# [DATA IN THIS EXERCISE]
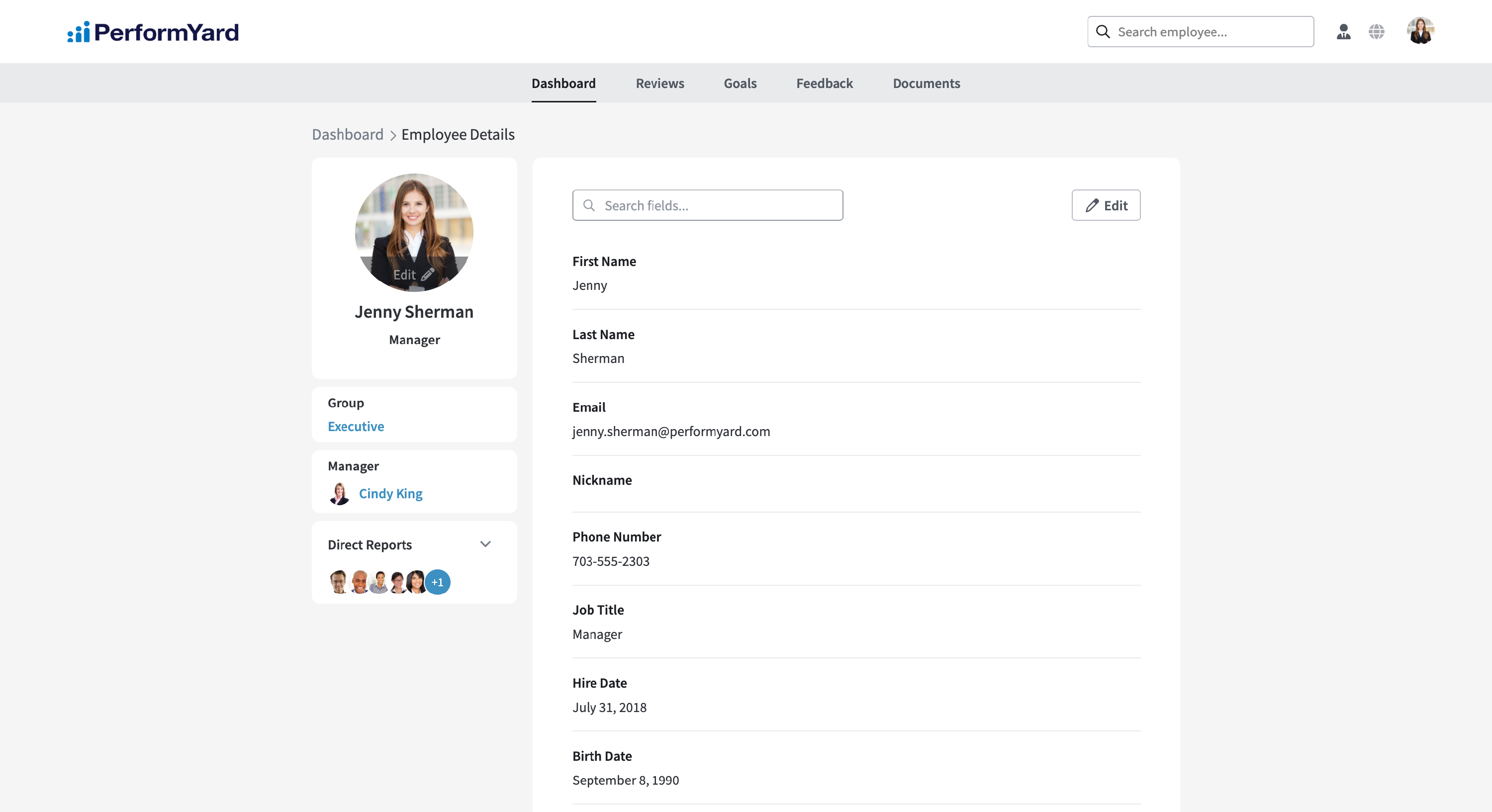Open the Documents tab
Viewport: 1492px width, 812px height.
[x=926, y=84]
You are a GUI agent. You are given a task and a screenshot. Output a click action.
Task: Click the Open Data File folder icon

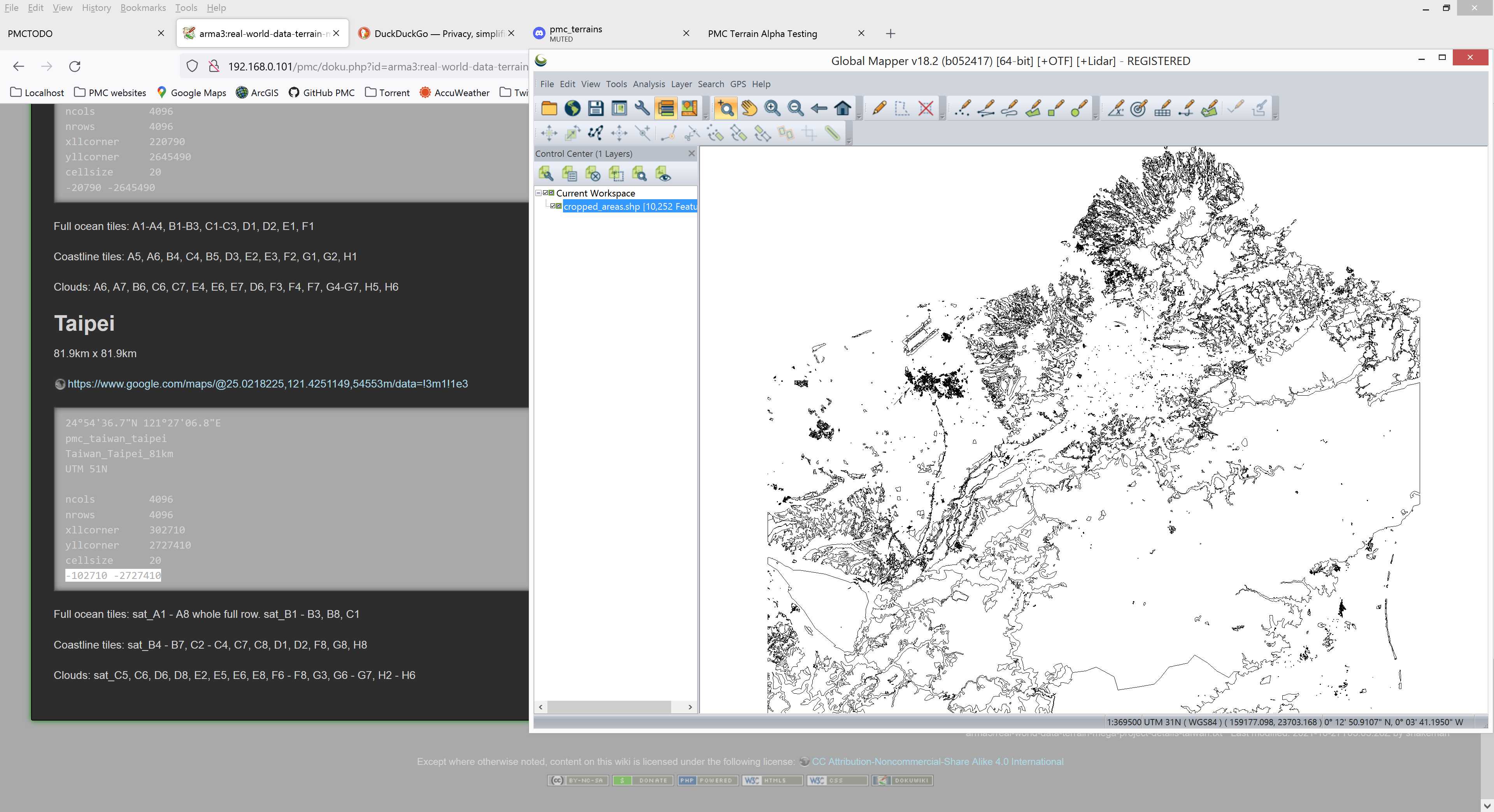point(549,109)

# [THE PROBLEM]
Once you reach the line containing "You are a GUI", print it and every line after it exactly, through the end of the entries, without any pictures.

# [ANSWER BOX]
You are a GUI agent. You are given a task and a screenshot. Output a click action.
Task: Click the Open Data File folder icon

point(549,109)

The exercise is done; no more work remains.